An anti-inflammatory drug currently prescribed for arthritis and pain can prevent formation of precancerous growths in the colon and rectum, two analyses suggest. The drug might be especially valuable for people at high risk of developing these kinds of polyps, the data show.

However, regulatory clearance of the drug, called celecoxib, for cancer prevention is far from assured. Two nearly identical trials began in 1999 and 2001 but were stopped in 2004 when more than the expected number of participants developed heart problems while taking the drug, a COX-2 inhibitor.

Pfizer, which markets the drug under the name Celebrex, funded one of the two trials. Since 2005, the company has been required to sell celecoxib with a warning label about its heart risks.

The two research teams identified 3,596 people who had had precancerous colorectal polyps removed during a colonoscopy. The scientists then randomly assigned 2,289 of these participants to take daily celecoxib pills.
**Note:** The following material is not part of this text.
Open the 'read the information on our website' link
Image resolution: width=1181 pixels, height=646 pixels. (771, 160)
The others received placebos.

After 3 years, the two teams performed follow-up colonoscopies on roughly three-fourths of the participants. The researchers reported their analyses at a meeting of the American Association for Cancer Research in Washington, D.C., this week.

Celecoxib reduced the number of new polyps. In the two studies, 49 and 61 percent of people taking a placebo developed at least one precancerous polyp during the 3 years between colonoscopies, whereas the proportions of people taking the drug and developing polyps were 34 and 40 percent in the respective studies.
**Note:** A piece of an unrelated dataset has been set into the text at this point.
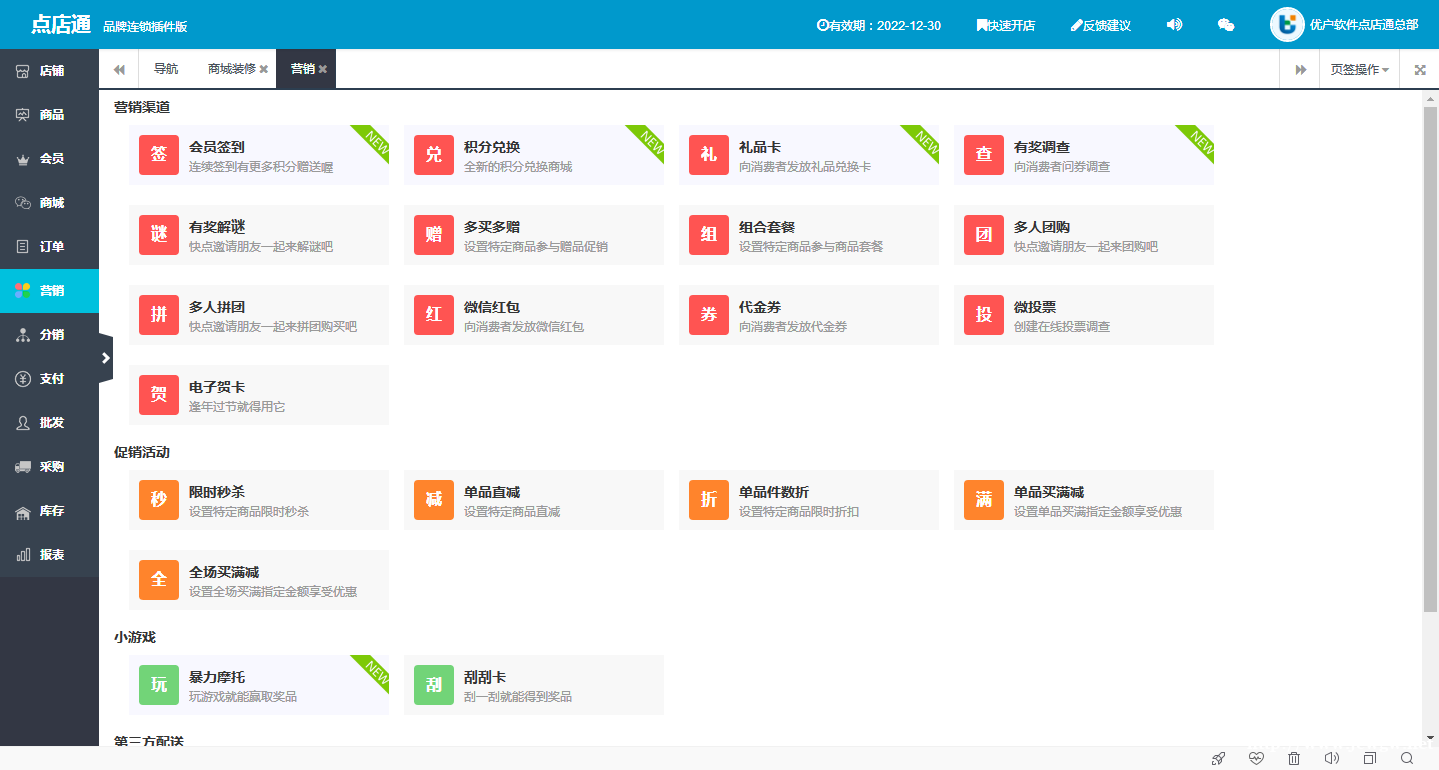Click the heartbeat icon in bottom bar

click(x=1256, y=758)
Celecoxib reduced the recurrence of the polyps most dramatically in people whose initial colonoscopies had revealed numerous or large polyps, says gastroenterologist Nadir Arber of the Tel-Aviv Sourasky Medical Center, who presented one of the studies.

“We’re very confident” that celecoxib prevents polyps, says oncologist Monica M. Bertagnolli of Harvard Medical School and Brigham and Women’s Hospital in Boston, who presented the other of the two new studies. Regarding the drug’s safety, she says, “it would be misleading to say we know the answer.”

Ernest T. Hawk, an oncologist at the National Cancer Institute in Bethesda, Md., who coauthored the study with Bertagnolli, says that the findings represent “an extremely promising start” to establishing celecoxib as a cancer preventive.

Raymond N. DuBois, a physician and cancer biologist at Vanderbilt University Medical Center in Nashville who didn’t participate in the studies, notes that the anticancer effect of celecoxib in the trials was greater than that previously shown for aspirin.

He also says that many of the people who experienced heart problems while taking celecoxib were already at high risk of having such problems. In practice, such patients might be prevented from getting the drug, DuBois says.

Pfizer is currently funding a study to pin down the cardiovascular side effects of the drug. Researchers are monitoring 20,000 people taking celecoxib or other anti-inflammatory drugs, such as ibuprofen or naproxen, for arthritis.